Ranking the sentences of the ‘Dear males’ column
Davis Gonsalves | Wednesday, October 3, 2018
In the fall of my freshman year, a columnist for The Observer wrote a column titled “Dear males,” and it explained why men at Notre Dame should not fear asking women out on dates. I agreed with the concept of the article. I think men at Notre Dame do need to take more risks when it comes to asking out those they potentially like, but the way the author went about making this point did not sit well with the general student body. I did feel they attacked this author a little maliciously, but the prose itself has great ranking potential, so I want to rank the sentences of this column for some of the absurdity but without necessarily attacking the general message. Yes, Notre Dame men should ask more women out, and yes, the way this author explained this point may not have been the best to capture the student audience. Hopefully the rankings explain why:
10. “Dear males, Where are you?”
This is how the column starts, with a question. I understand the intended dramatic effect, but when a column is ambiguous to start and then I am asked about my location, I am more confused than moved. The next sentence mentions how there are tons of great women, but we are not seeking after them. I still feel a little jarred after wondering where in the world am I.
9. “Maybe you are hiding behind the chin-up machine in Rolfs. Pause the lifting and try some living.”
Maybe this is where all the men are? I take offense because 1) maybe I do not need the machine, I may do actual pull-ups, and 2) I don’t actually do pull-ups. It also becomes a little bold to make your point by insinuating men don’t ask women out because they are too busy lifting. It’s like me saying, “Women, maybe get away from baking to actually ask a man out.” It’s not a great look assuming stereotypes either way.
8. “Young whippersnappers of this university: are you lazy?”
This poetic shift from a peer trying to convince fellow students to a crotchety old man chastising them appears only once, but it made a profound impact on my reading. It seems out of place being called a “whippersnapper,” but I guess you have to do whatever it takes to make someone ask another out on a date.
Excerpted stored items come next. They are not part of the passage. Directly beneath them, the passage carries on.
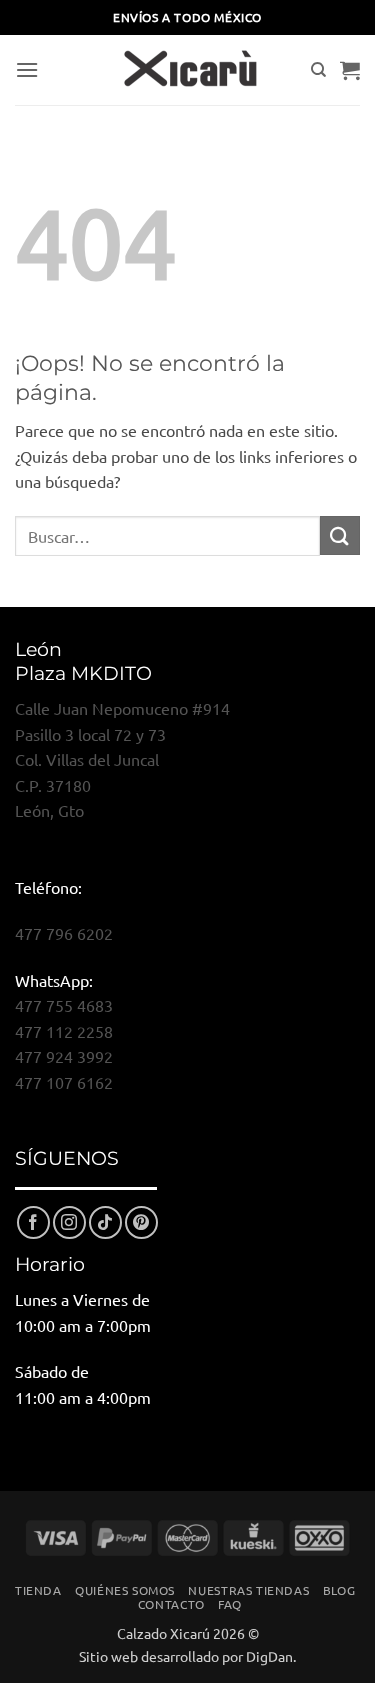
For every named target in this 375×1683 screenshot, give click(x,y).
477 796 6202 (64, 933)
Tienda (38, 1590)
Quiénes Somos (125, 1590)
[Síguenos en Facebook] (33, 1222)
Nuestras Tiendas (248, 1590)
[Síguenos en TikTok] (105, 1222)
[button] (27, 69)
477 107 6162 (64, 1082)
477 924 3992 (64, 1056)
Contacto (171, 1604)
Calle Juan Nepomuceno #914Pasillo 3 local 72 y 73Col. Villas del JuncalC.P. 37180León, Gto (122, 759)
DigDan (269, 1656)
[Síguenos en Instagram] (69, 1222)
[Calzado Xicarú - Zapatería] (188, 70)
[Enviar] (340, 535)
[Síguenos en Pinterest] (141, 1222)
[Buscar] (318, 70)
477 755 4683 (64, 1005)
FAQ (230, 1604)
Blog (339, 1590)
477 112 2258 (64, 1031)
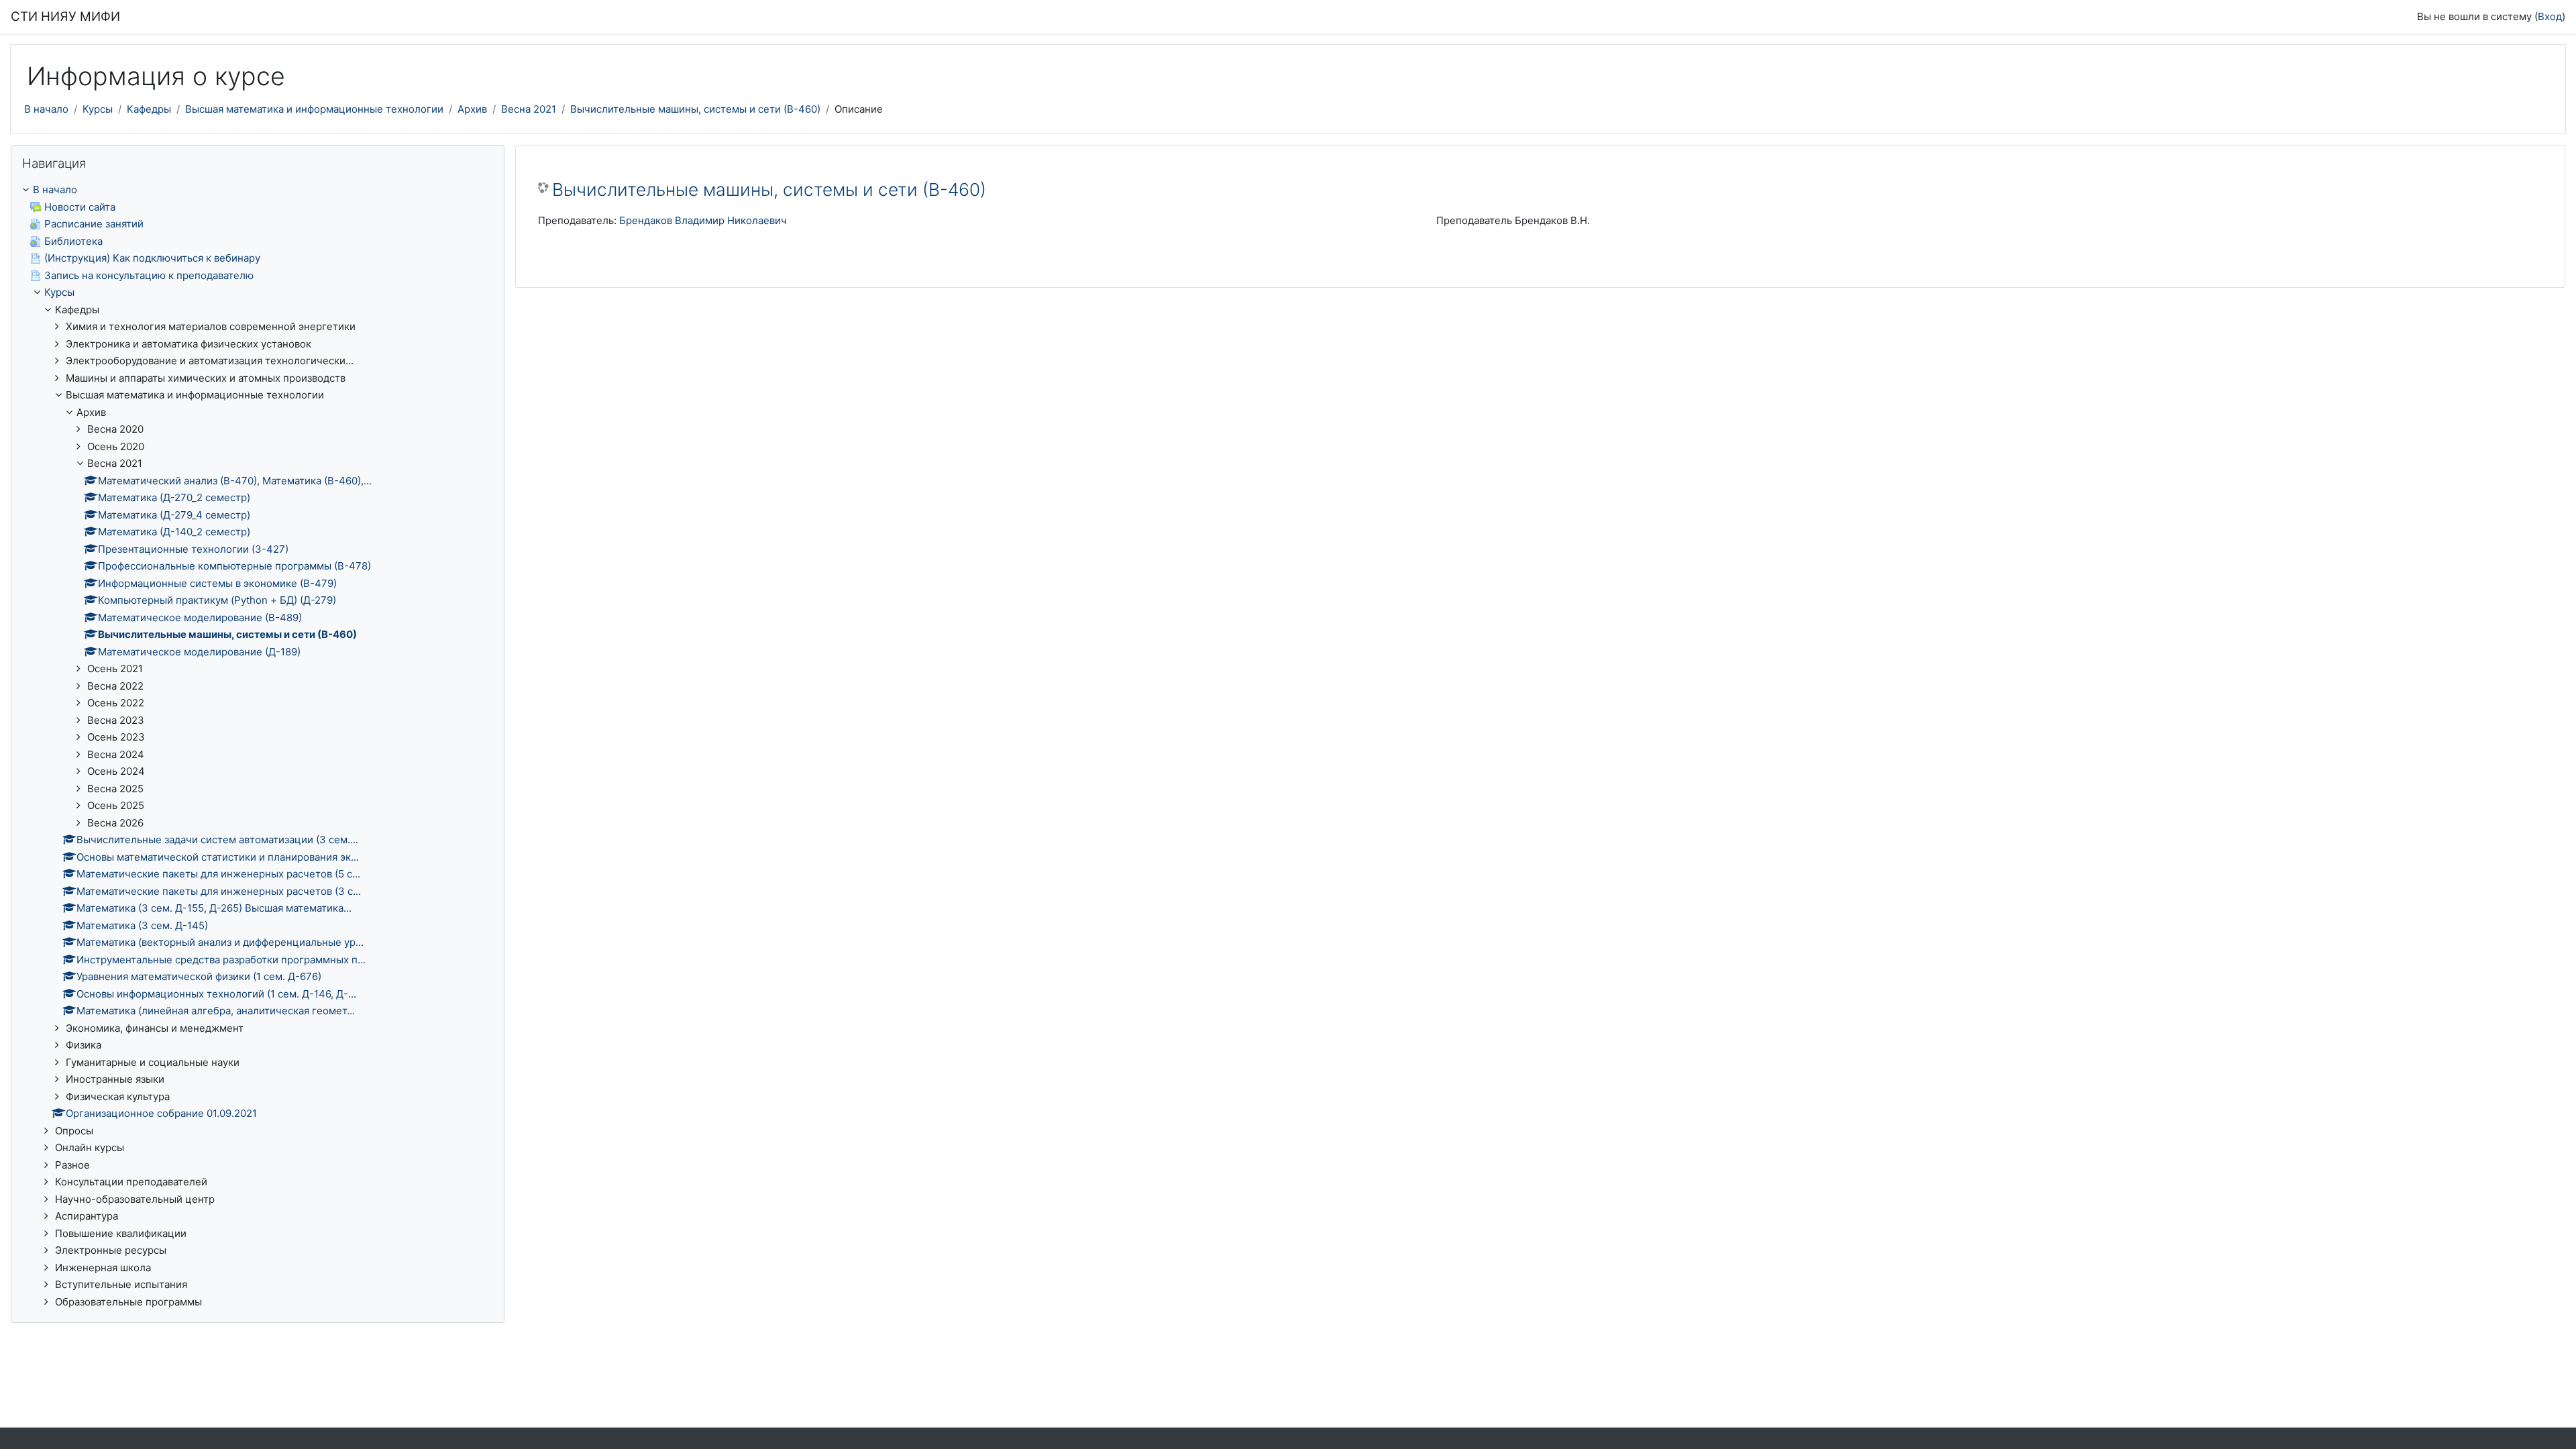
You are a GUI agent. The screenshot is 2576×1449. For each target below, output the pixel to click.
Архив (472, 109)
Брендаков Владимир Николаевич (703, 220)
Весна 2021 (528, 109)
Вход (2550, 16)
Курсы (98, 109)
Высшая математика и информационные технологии (314, 109)
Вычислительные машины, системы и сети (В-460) (695, 109)
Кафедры (149, 109)
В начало (46, 109)
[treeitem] (257, 745)
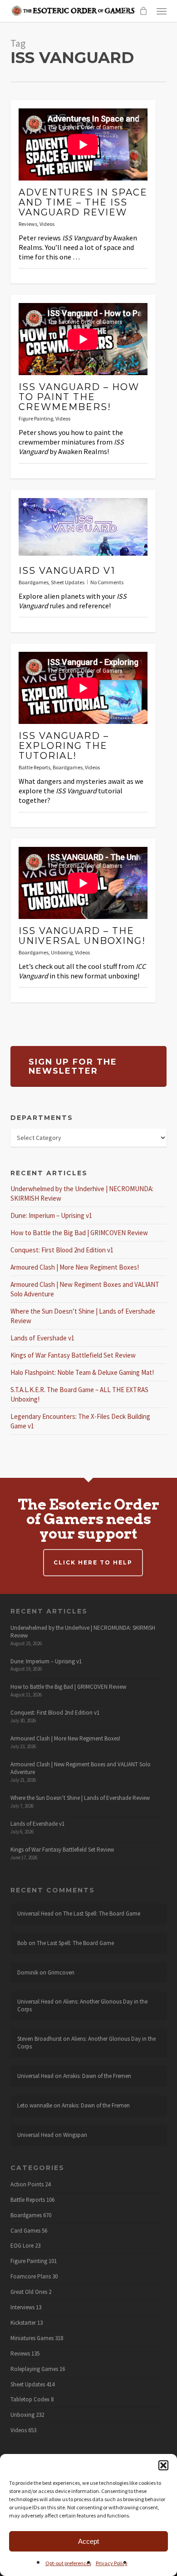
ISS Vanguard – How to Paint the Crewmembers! (79, 396)
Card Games (25, 2230)
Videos (46, 223)
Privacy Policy (112, 2563)
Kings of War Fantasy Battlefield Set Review (73, 1355)
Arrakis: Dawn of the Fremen (97, 2076)
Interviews (22, 2307)
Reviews (28, 223)
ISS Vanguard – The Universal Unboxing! (82, 935)
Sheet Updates (67, 582)
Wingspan (75, 2135)
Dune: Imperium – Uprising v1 (51, 1215)
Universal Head (35, 1913)
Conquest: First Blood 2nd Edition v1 (61, 1250)
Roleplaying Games (34, 2369)
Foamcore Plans (30, 2276)
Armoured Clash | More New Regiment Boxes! (74, 1267)
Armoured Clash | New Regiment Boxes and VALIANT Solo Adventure (80, 1768)
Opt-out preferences (68, 2563)
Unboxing (62, 952)
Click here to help (93, 1562)
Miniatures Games (32, 2338)
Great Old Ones (28, 2292)
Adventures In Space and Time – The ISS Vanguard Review (83, 202)
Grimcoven (61, 1972)
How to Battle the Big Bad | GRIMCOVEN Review (79, 1232)
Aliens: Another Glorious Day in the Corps (82, 2005)
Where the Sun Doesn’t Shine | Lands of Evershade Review (80, 1798)
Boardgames (34, 582)
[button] (163, 2465)
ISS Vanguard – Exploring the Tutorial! (64, 745)
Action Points (27, 2184)
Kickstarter (23, 2323)
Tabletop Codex (29, 2399)
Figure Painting (36, 418)
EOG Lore (22, 2245)
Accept (88, 2541)
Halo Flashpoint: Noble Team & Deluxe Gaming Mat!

7. “I can name at least 20 that are not being pursued by guys, at least to their knowledge, and those are just the ones on campus whom I have met.”
This quote reeks of Mitt Romney’s “binders full of women” comment. It’s of people she has met — not necessarily is friends with. I’m sure I have met 20 women not pursued by guys too out of a campus of 13,000. The argument here on numbers is not a great one overall.
6. “Thanks, males. I knew you could do it.”
It’s the concluding sentence, and I kind of like it. It assumes that the column has persuaded me enough to already go out and ask a woman out, and I admire the confidence. No one has ever accomplished anything by hoping someone will do something, you have to presuppose it has already been done by the time I finish reading.
5. “It [being single] gives them free time to join clubs and devote themselves to their studies.”
4. “They like dancing to Beyonce, but they want boyfriends, husbands and children at some point.”
These are both in regard to what it’s like to be single as compared to in a relationship, and I find them funny for the assumed mutual exclusiveness of activities. Beyonce’s music, i.e. that of a married woman, is enjoyed best by single women, and we can only give ourselves fully to clubs and activities when we aren’t tied down with a woman. Some hot takes from the author, but you don’t get by in this world with cold ones.
3. “You can calculate torque, market to a target audience and conjugate irregular verbs, but do you have the courage, maturity or even the desire to pursue a meaningful romantic relationship?”
Oh boy, what to do with this one. I think we can all agree conjugating verbs (regular or not) is much easier than pursuing a meaningful relationship. In fact, pursuing a relationship is somewhat difficult, although important, and I don’t think equating my ability to find torque is going to convince me otherwise. Someone who can perform academic skills does not equate to social ones, an experience we can all relate to.
2. “Pull out your ear-buds. Take a shower. Say hello.”
The only three rules I live by in my life. If I had known this is what it would take to woo a lady, I don’t think I would have been single for this amount of my life. The rule of three is powerful, powerful enough to find love, apparently.
1. “Young men of Morrissey, of Knott, of Fisher: take heed. Hide no longer behind your bro tank and SAO shades.”
First of all, not the dorms you want to find love with. I would rather be single. But the SAO shades give this sentence the top spot. Why would I ever hide behind SAO shades or the bro tank? Me doing either would most definitely draw more attention, but maybe that was the look years ago, who knows? Also, why hate on SAO shades? They are perfect for parties, since you don’t worry if they break or get lost since there are approximately a million of them in circulation. Maybe this is the reason why people were mad?
Again, I think the message is a good one, but the aggressive tone was not welcomed with open arms. I think she is quite brave for writing the column, knowing people would criticize and we should respect that. Instead of hating the message, we can laugh at the sentences. Hopefully together in solidarity.
The views expressed in this column are those of the author and not necessarily those of The Observer.